ShotVerse: Advancing Cinematic Camera Control for Text-Driven Multi-Shot Video Creation

Abstract

Text-driven video generation has democratized film creation, but camera control in cinematic multi-shot scenarios remains a significant block. Implicit textual prompts lack precision, while explicit trajectory conditioning imposes prohibitive manual overhead and often triggers execution failures in current models. To overcome this bottleneck, we propose a data-centric paradigm shift, positing that aligned (Caption, Trajectory, Video) triplets form an inherent joint distribution that can connect automated plotting and precise execution. Guided by this insight, we present ShotVerse, a "Plan-then-Control" framework that decouples generation into two collaborative agents: a VLM (Vision-Language Model)-based Planner that leverages spatial priors to obtain cinematic, globally aligned trajectories from text, and a Controller that renders these trajectories into multi-shot video content via a camera adapter.
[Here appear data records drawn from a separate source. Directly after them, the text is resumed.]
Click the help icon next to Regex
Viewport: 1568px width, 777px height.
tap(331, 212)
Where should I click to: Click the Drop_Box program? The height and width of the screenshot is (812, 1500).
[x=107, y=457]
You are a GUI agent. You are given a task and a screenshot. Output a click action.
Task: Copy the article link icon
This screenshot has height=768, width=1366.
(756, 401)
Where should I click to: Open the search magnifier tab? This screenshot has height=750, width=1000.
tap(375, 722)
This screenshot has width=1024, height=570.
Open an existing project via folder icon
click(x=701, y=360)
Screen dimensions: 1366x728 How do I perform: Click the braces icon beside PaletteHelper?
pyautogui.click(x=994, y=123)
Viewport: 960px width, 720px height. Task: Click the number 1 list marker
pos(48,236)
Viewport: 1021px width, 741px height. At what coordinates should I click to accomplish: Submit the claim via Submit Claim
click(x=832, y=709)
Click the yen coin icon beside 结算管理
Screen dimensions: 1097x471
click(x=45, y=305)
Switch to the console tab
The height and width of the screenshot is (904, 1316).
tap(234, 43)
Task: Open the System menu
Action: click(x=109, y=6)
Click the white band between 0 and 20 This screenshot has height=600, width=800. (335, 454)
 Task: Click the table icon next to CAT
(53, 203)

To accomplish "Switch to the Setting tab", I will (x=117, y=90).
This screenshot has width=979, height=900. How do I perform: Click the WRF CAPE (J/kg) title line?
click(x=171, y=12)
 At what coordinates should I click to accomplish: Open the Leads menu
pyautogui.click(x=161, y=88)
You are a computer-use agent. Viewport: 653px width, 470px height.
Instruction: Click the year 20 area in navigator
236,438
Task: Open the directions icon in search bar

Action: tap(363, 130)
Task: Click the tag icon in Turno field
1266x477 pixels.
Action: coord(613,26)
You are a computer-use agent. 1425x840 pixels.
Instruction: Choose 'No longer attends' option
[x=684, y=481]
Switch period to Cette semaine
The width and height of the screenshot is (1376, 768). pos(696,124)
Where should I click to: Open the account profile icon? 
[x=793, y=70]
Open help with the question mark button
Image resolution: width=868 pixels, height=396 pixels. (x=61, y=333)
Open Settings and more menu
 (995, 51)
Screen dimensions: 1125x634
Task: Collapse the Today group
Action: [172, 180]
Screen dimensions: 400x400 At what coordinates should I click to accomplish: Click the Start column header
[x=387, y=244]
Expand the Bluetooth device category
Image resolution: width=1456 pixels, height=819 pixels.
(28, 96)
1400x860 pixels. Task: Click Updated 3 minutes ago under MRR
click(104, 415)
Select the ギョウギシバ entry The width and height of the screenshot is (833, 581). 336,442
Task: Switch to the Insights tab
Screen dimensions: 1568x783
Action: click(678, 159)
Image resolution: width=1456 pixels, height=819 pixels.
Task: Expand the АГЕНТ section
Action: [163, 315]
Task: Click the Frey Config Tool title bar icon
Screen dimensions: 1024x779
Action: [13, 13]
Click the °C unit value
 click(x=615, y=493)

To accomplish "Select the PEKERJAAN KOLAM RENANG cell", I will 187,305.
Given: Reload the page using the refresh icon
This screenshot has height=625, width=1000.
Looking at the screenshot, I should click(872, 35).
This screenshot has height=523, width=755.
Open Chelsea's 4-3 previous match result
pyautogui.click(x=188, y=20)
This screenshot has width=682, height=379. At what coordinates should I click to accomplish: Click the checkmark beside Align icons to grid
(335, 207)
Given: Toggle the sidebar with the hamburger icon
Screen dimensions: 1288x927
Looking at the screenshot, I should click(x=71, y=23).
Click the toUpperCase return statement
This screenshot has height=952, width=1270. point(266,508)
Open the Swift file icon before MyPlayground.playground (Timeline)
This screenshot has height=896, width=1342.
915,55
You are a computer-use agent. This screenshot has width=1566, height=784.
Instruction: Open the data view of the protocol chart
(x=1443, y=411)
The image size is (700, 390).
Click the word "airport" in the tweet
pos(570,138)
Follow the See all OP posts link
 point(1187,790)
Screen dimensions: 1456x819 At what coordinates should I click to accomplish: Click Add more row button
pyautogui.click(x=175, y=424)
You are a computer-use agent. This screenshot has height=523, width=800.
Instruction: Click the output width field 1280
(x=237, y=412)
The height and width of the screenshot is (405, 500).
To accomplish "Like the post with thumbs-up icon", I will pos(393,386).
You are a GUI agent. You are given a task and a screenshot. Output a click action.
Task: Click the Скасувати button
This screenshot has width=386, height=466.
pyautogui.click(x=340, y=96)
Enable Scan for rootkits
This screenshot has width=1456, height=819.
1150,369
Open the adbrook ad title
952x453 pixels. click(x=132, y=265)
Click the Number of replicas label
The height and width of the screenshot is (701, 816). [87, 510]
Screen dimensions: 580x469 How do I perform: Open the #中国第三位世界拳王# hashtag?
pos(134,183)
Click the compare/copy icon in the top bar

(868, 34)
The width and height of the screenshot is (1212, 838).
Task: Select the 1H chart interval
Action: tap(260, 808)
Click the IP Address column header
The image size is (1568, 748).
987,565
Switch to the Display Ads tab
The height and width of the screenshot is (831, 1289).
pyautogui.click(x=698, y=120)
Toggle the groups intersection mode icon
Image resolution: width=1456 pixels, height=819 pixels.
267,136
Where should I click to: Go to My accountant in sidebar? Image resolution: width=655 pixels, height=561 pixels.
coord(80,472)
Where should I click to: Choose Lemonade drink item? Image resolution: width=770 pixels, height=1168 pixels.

Central to our approach is the construction of a data foundation: we design an automated multi-shot camera calibration pipeline aligns disjoint single-shot trajectories into a unified global coordinate system. This facilitates the curation of ShotVerse-Bench, a high-fidelity cinematic dataset with a three-track evaluation protocol that serves as the bedrock for our framework. Extensive experiments demonstrate that ShotVerse effectively bridges the gap between unreliable textual control and labor-intensive manual plotting, achieving superior cinematic aesthetics and generating multi-shot videos that are both camera-accurate and cross-shot consistent.

Figures (4)

• Figure 1: Cinematic, Camera-Controlled, Multi-Shot Video Creation via our ShotVerse Framework. (i) Multi-Shot Data Foundation: We curate ShotVerse-Bench dataset from high-production cinema and propose a novel calibration pipeline that aligns disjoint shot trajectories into a unified global coordinate system. (ii) "Plan-then-Control" Framework: A VLM-based Planner automates the plotting of explicit, unified, cinematic trajectories from prompts, which serve as precise guidance for the Controller to synthesize content. (iii) Superior Performance: Examples demonstrate high-fidelity and great camera-controlled generation across diverse genres. The inset 3D plots visualize the plotted explicit trajectories.
• Figure 2: Method Overview. (i) Dataset Curation. We construct the ShotVerse-Bench by aligning multi-shot trajectories into a unified global coordinate system via camera calibration, paired with hierarchical global and per-shot captions. (ii) Trajectory Plotting: The Planner utilizes a VLM to process the hierarchical prompt interleaved with learnable trajectory query tokens. These inputs are encoded into context-aware embeddings and transformed into explicit camera poses via a Trajectory Decoder and a Pose De-Tokenizer. (iii) Trajectory Injection: The Controller synthesizes high-fidelity videos using a holistic DiT backbone. It precisely follows the trajectories via a Camera Adapter and a 4D Rotary Positional Embedding strategy.
• Figure 3: Comparisons with the State-of-the-Art Baseline Methods. Early camera-controlled text-driven generation models (e.g. , CameraCtrl, MotionCtrl) struggle to handle complex cinematic camera trajectories. ReCamMaster executes the trajectory but drifts away from the subject in Shot 1. HoloCine, MultiShotMaster, Sora2, VEO3, and Kling3.0, and Seedance2.0 fail to execute the complex "orbit" command, remaining nearly static. These failures demonstrate that for text-driven models, scaling up caption density is insufficient to achieve precise control without explicit geometric guidance.
• Figure 4: Qualitative Ablation Study. (a) Camera encoder is vital for viewpoint grounding; without it, the model fails to maintain subject orientation (e.g., frontal faces). (b) High-noise pose injection already establishes the global motion scaffold, while adding low-noise injection yields marginal gains. (c) 4D RoPE ensures better shot-cutting stability over 3D RoPE. (d) Without calibration, the camera/trajectory is not globally aligned across shots, causing inaccurate subject tracking. (e) Training on synthetic triplets further makes both the character and the environment look synthetic, and the domain gap to real videos degrades visual quality and temporal stability.